Abstract
CRISPR-Cas enzymes must recognize a protospacer-adjacent motif (PAM) to edit a genomic site, significantly limiting the range of targetable sequences in a genome. Machine learning-based protein engineering provides a powerful solution to efficiently generate Cas protein variants tailored to recognize specific PAMs. Here, we present Protein2PAM, an evolution-informed deep learning model trained on a dataset of over 45,000 CRISPR-Cas PAMs. Protein2PAM rapidly and accurately predicts PAM specificity directly from Cas proteins across Type I, II, and V CRISPR-Cas systems. Using in silico deep mutational scanning, we demonstrate that the model can identify residues critical for PAM recognition in Cas9 without utilizing structural information.

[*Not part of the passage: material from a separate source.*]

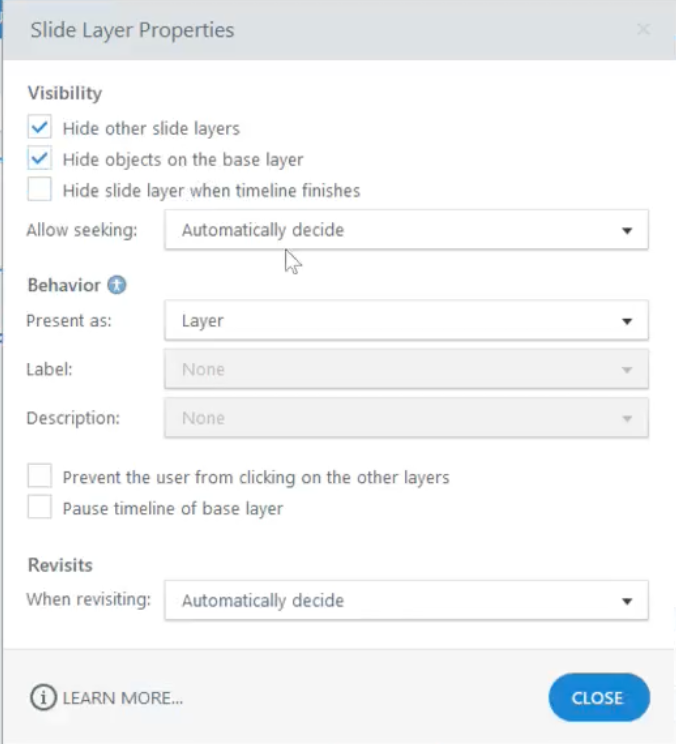Click the Allow seeking dropdown arrow
Viewport: 676px width, 744px height.
tap(627, 230)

As a proof of concept for protein engineering, we employ Protein2PAM to computationally evolve Nme1Cas9, generating variants with broadened PAM recognition and up to a 50-fold increase in PAM cleavage rates compared to the wild-type under in vitro conditions. This work represents the first successful application of machine learning to achieve customization of Cas enzymes for alternate PAM recognition, paving the way for personalized genome editing.
Competing Interest Statement
S.N., A.B., A.N., G.O.E., E.H., J.A.R., J.G., A.J.M., P.C., and A.M. are current or former employees, contractors, or executives of Profluent Bio Inc and may hold shares in Profluent Bio Inc. R.A.S. and B.P.K. are inventors on patents or patent applications filed by Mass General Brigham (MGB) that describe HT-PAMDA or genome engineering technologies related to the current study. B.P.K. is a consultant for Novartis Venture Fund, Foresite Labs, Generation Bio, and Jumble Therapeutics, and is on the scientific advisory boards of Acrigen Biosciences, Life Edit Therapeutics, and Prime Medicine. B.P.K. has a financial interest in Prime Medicine, Inc. B.P.K.'s interests were reviewed and are managed by MGH and MGB in accordance with their conflict-of-interest policies.